The Trustees are pleased to announce that next year’s Boyle Lecture will be held on Wednesday 14th February 2007 The 2007 Boyle Lecturer will be

Professor John D Barrow
John Barrow was born in London in 1952 and attended Ealing Grammar School. He graduated in Mathematics from Durham University in 1974, received his doctorate in astrophysics from Oxford University in 1977, and held positions at the Universities of Oxford and California at Berkeley before joining the Astronomy Centre, University of Sussex in 1981. He was professor of astronomy and Director of the Astronomy Centre at the University of Sussex until 1999. He is the author of 370 scientific articles in cosmology and astrophysics, and is a recipient of the Locker Prize for Astronomy and the 1999 Kelvin Medal of the Royal Glasgow Philosophical Society. He was awarded an honorary Doctor of Science degree by the University of Hertfordshire in 1999. He held a Senior 5-year Research Fellowship from the Particle Physics and Astronomy Research Council of the UK in 1994-9. He holds the Gresham Professorship of Astronomy for the period 2003-6. He was elected a Fellow of the Royal Society in 2003. In July 1999 Professor Barrow took up a new appointment as Professor of Mathematical Sciences at Cambridge University and Director of the Millennium Mathematics Project, a new initiative to improve the understanding and appreciation of mathematics and its applications amongst young people and the general public. He is also a Fellow of Clare Hall, Cambridge.
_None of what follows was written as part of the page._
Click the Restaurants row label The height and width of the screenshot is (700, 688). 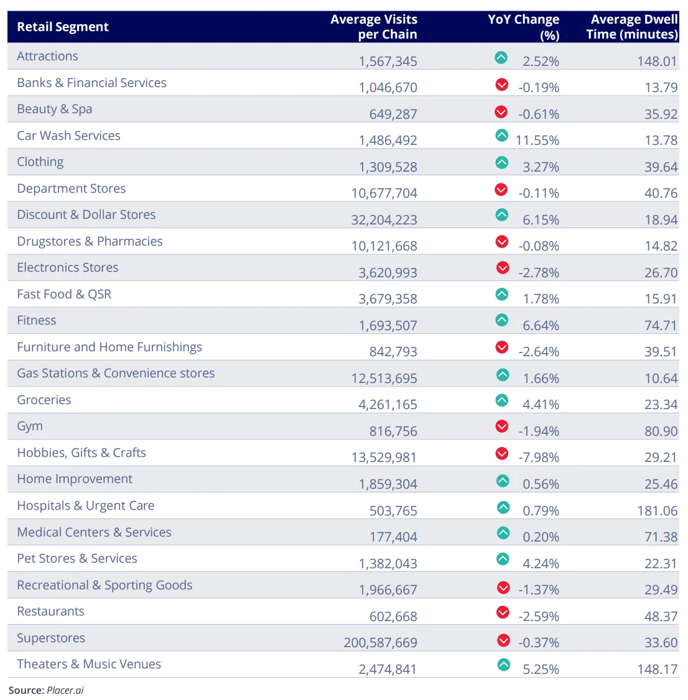[x=50, y=611]
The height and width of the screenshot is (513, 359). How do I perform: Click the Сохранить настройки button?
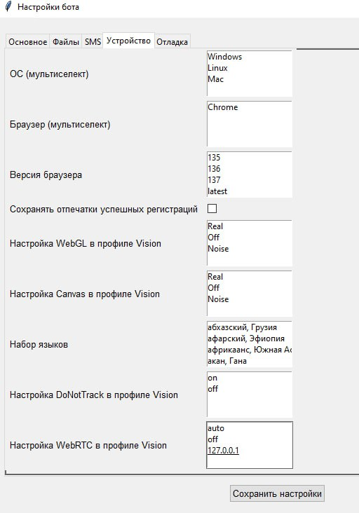[277, 493]

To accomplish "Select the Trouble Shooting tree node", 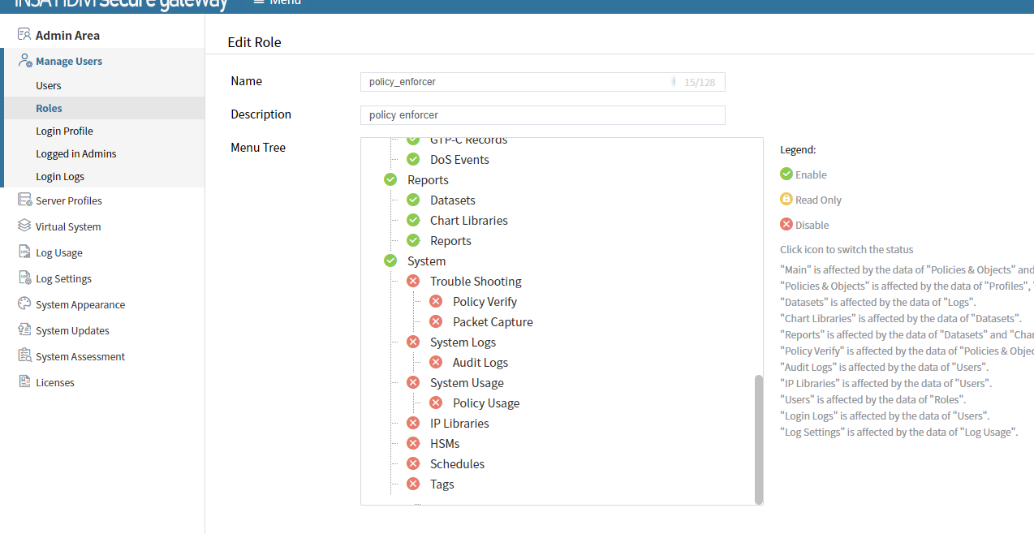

Professor Barrow is the author of more than 370 scientific articles and 16 books, translated into 28 languages, which explore many of the wider historical, philosophical and cultural ramifications of developments in astronomy, physics and mathematics: these include, The Left Hand of Creation (with Joseph Silk), The Anthropic Cosmological Principle (with Frank Tipler), L'Homme et le Cosmos (with Frank Tipler), The World Within the World, Theories of Everything, and Pi in the Sky.